Health Canada, U.S. FDA and European Medical Agency cite findings from AcT Trial for regulatory approval of new use for a known drug
It was the largest acute stroke clinical trial ever run in Canada, and now findings have changed drug-treatment guidelines for ischemic stroke worldwide.
"In 30 years, this is the first time we’re having an acute stroke drug approved by the FDA," says Dr. Bijoy Menon, MSc’15, MD, a professor at the University of Calgary, neurologist at the Foothills Medical Centre (FMC), and principal investigator on the AcT Trial. "This is a first for the university. And the effort to change practice for the better is the Calgary Stroke Program ’s way of delivering on what our patients want."
Findings published in The Lancet in 2022 demonstrated that Tenecteplase (TNK) - a safe, well-tolerated drug commonly used as a clot buster for heart attacks - was an effective treatment for acute ischemic stroke. Ischemic stroke is caused by a sudden blockage of an artery to the brain that deprives it of critical nutrients, such as glucose and oxygen.
"Tenecteplase is known to be an effective clot-dissolving drug. It is very easy to administer, which makes it a game changer when seconds count to save brain cells," says Menon.
The other drug tested in the trial, Alteplase, was more complex to administer. It took up to an hour to administer and required an infusion pump, which was cumbersome when transporting patients.
After the AcT Trial was published, many centres started using TNK as a stroke treatment before regulatory approval, a process known as using a drug "off label." But, to permanently shift global practice and ensure broad access to this life-altering treatment, formal regulatory approval was essential.
The U.S. Food and Drug Administration (FDA), regarded as a highly-rigorous regulator, was not content with just reviewing the paper. It sent representatives to confirm the impressive research done at UCalgary.
"They want to see the data for themselves," says Menon.

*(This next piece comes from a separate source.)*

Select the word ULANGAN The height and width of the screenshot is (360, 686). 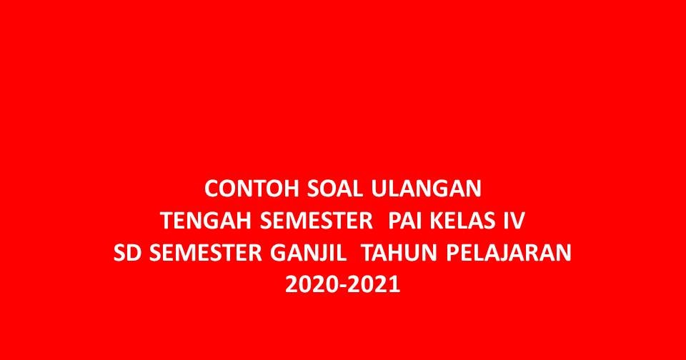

Calgary Stroke Program AcT Trial data scrutinized
A team from the FDA visited Calgary for a week on two separate occasions, and a team of inspectors put the stroke team under the microscope. They commandeered an office in the Department of Clinical Neurosciences at the FMC and started poring over the trial’s results.

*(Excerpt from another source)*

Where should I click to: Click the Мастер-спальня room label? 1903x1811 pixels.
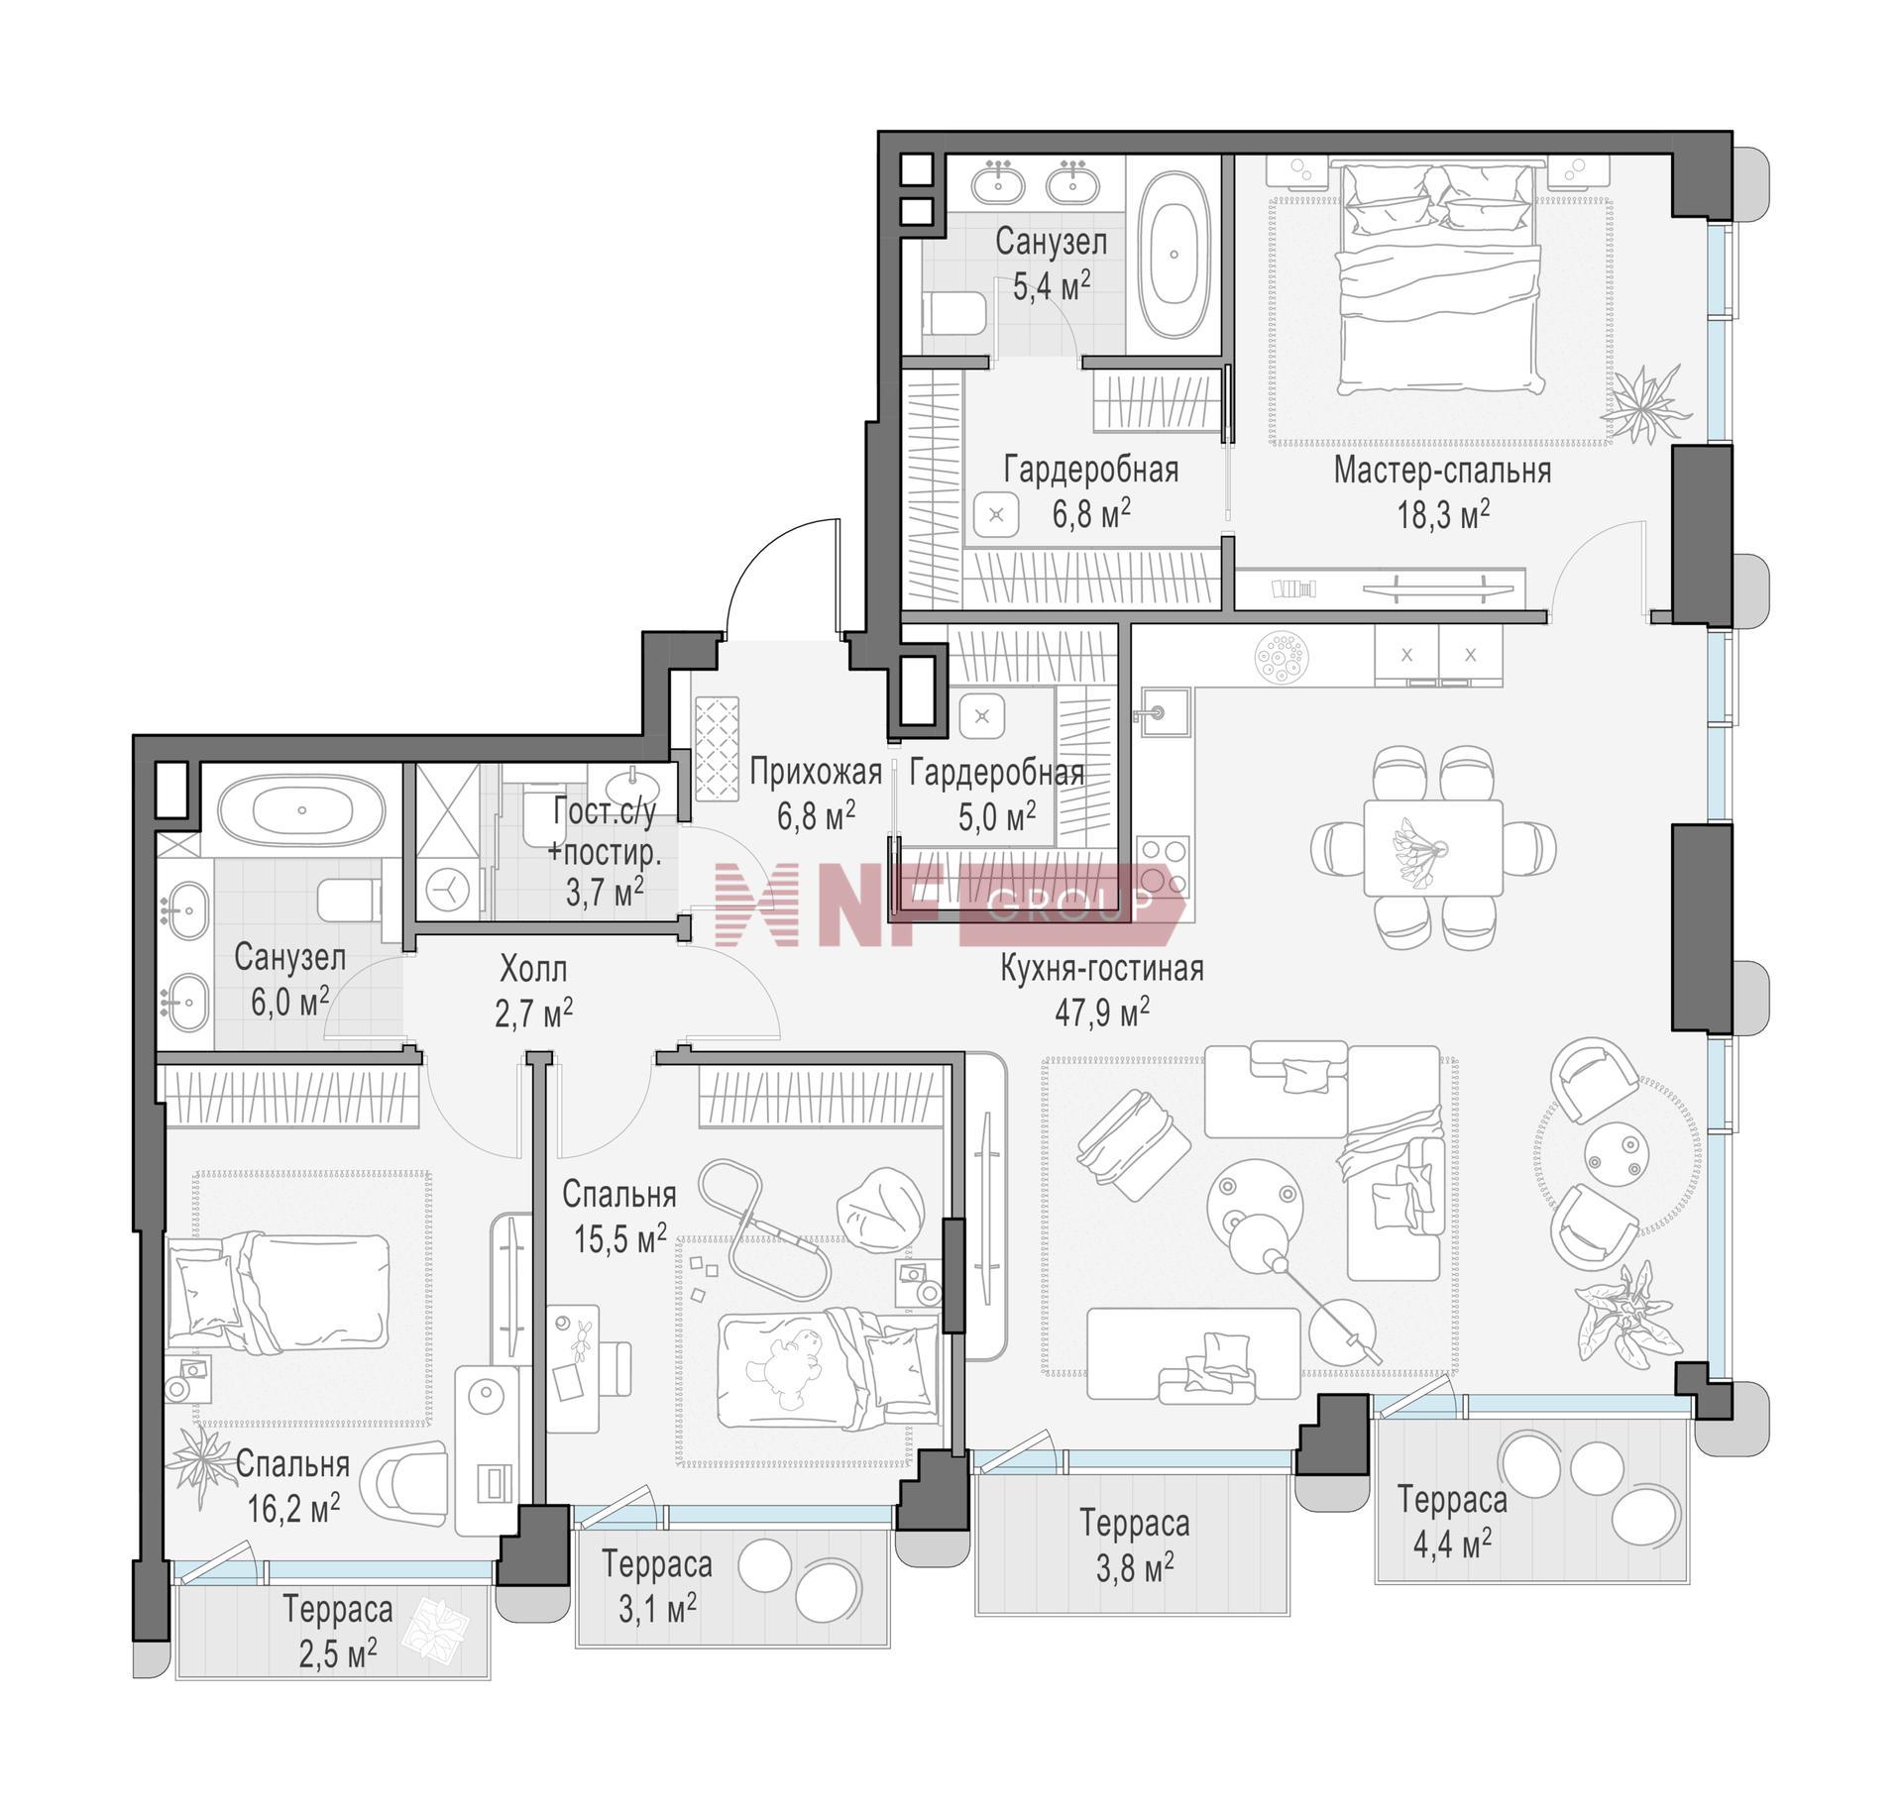coord(1442,471)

It was not a relaxing week, says Carol Kenney, RN, clinical trials co-ordinator for the Calgary Stroke Program. "I didn’t sleep all week."
During the first visit, Kenney says, the inspectors focused on patient safety and serious adverse events collected during the study. The second visit was to scrutinize the stroke team’s work as a sponsor of the trial.
The inspectors needed to be close to the stroke team, so they set up shop on the 11th floor of Foothills Hospital.
"They needed their own office," Kenney says. "If they had to leave, they had to lock up their equipment."
Members of the stroke team, including data manager Qiao Zhang, and Stroke Trials Operations group lead Craig Doram, BSc (Eng)’08, were individually interviewed about the trial, and requests for supporting data arrived each morning.
"Basically, it was our job to sit with them and answer questions," says Kenney
The European Medical Agency had followed a similar process a year before and approved the drug’s new use. The FDA and Health Canada have now both followed suit.
"They go through everything. They check everything. (The success in the audit) is a testament to the quality of our team and the focus on patient safety the Calgary Stroke Program has," says Menon.
With each 25-mg vial of Tenecteplase for acute ischemic stroke, the monograph worldwide now includes numerous references to the AcT Trial and pages of data from the stroke team’s research. A little bit of Calgary in every box that will be used to treat stroke patients everywhere.